* **ABOUT THIS TASK**
Beginning with the line that contains "You are a computer-use agent." and ending with the last line of the records, write out each line exactly and omit the pictures.

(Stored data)
┏━━
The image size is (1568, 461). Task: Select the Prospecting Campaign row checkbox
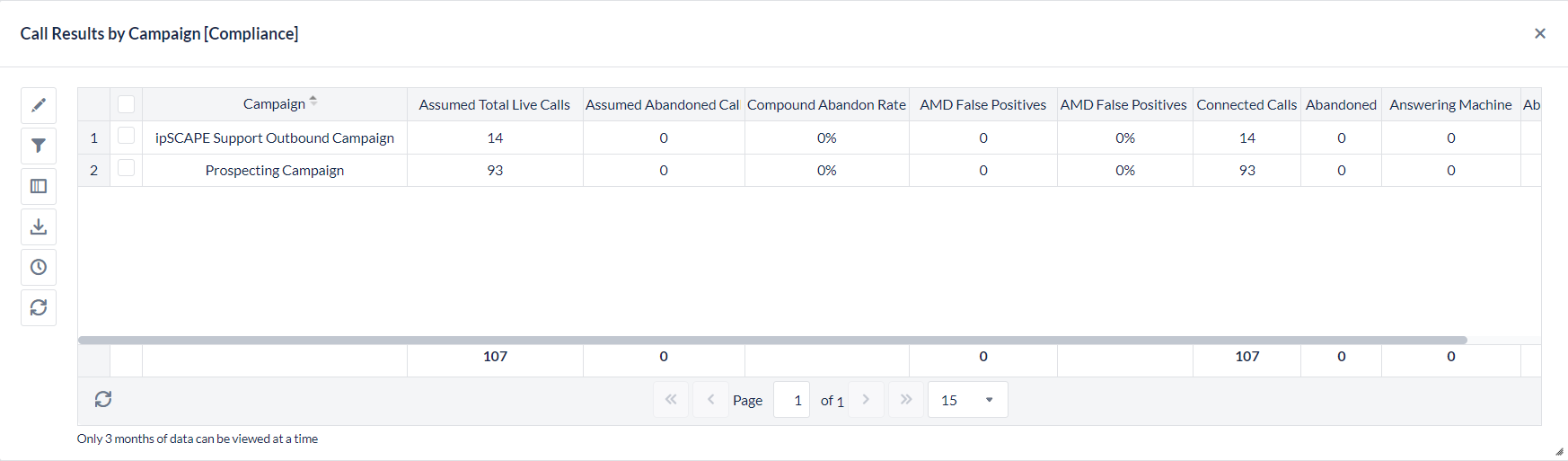click(127, 169)
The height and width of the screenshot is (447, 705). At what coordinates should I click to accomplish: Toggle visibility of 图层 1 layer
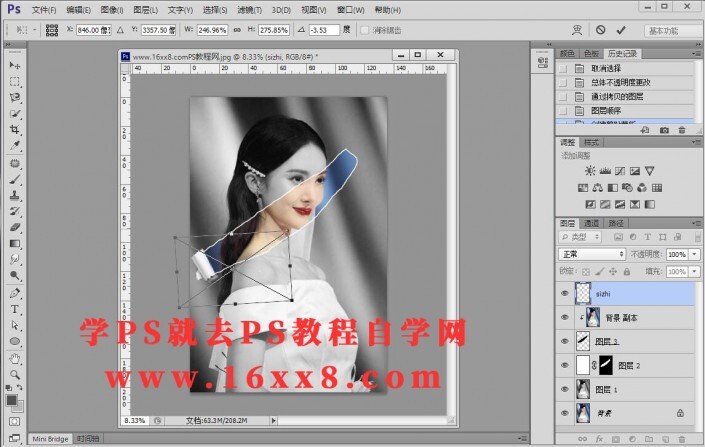click(566, 388)
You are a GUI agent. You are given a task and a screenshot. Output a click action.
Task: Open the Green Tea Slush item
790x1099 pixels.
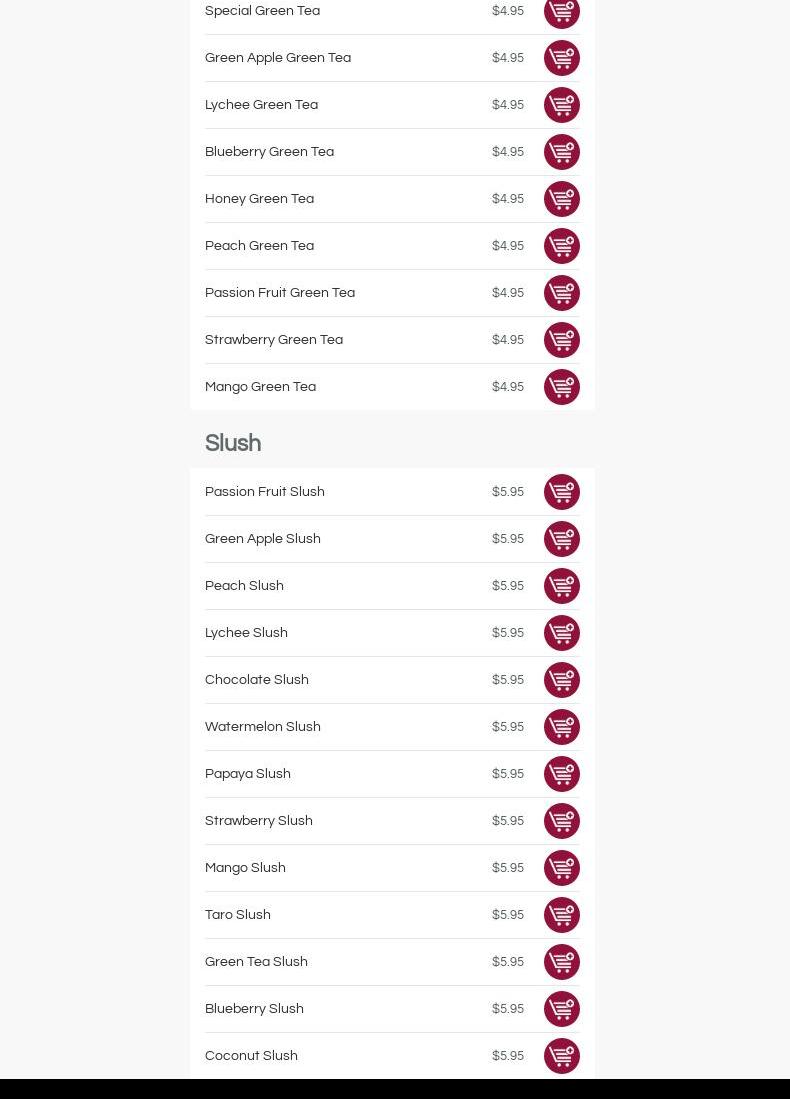(x=256, y=962)
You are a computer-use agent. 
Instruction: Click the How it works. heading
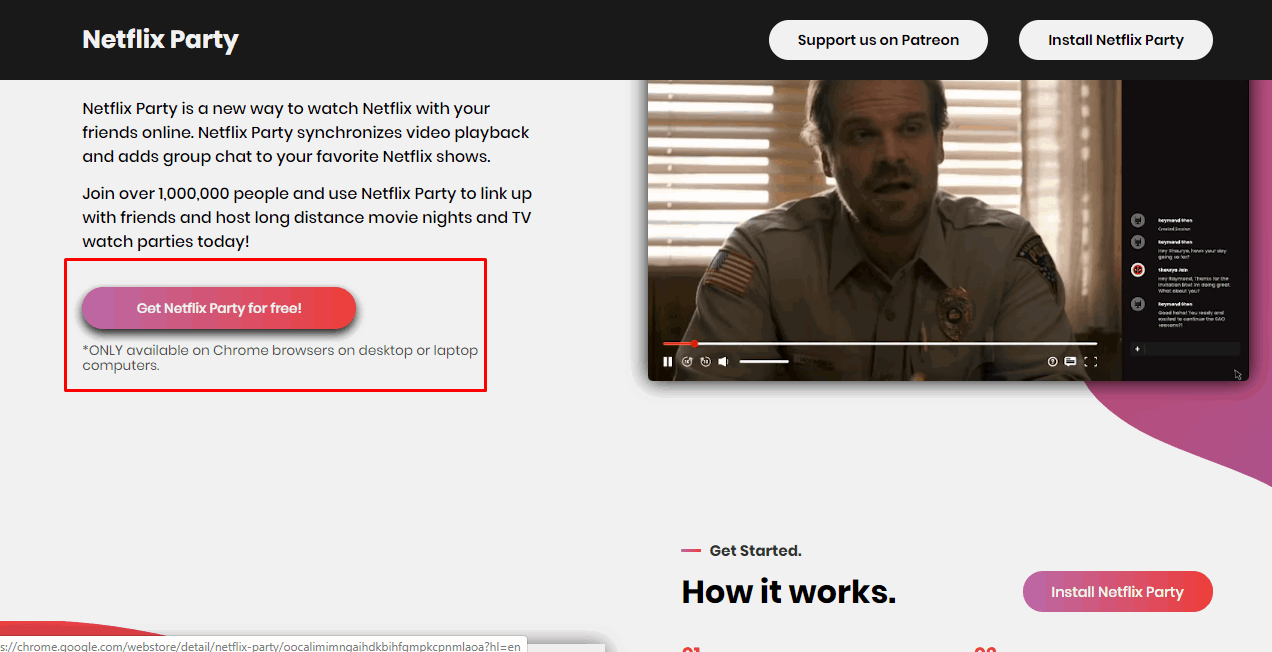click(788, 592)
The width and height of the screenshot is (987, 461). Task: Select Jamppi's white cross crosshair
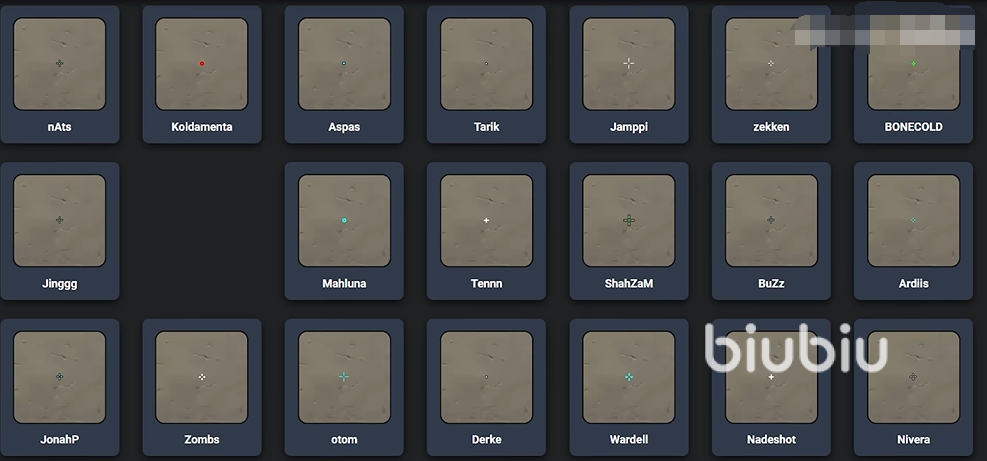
┗━━
* **WRITTEN SOLUTION**
You are a computer-use agent. 
Instruction: Click the How it works. heading
click(788, 592)
The width and height of the screenshot is (987, 461). Task: Select Jamppi's white cross crosshair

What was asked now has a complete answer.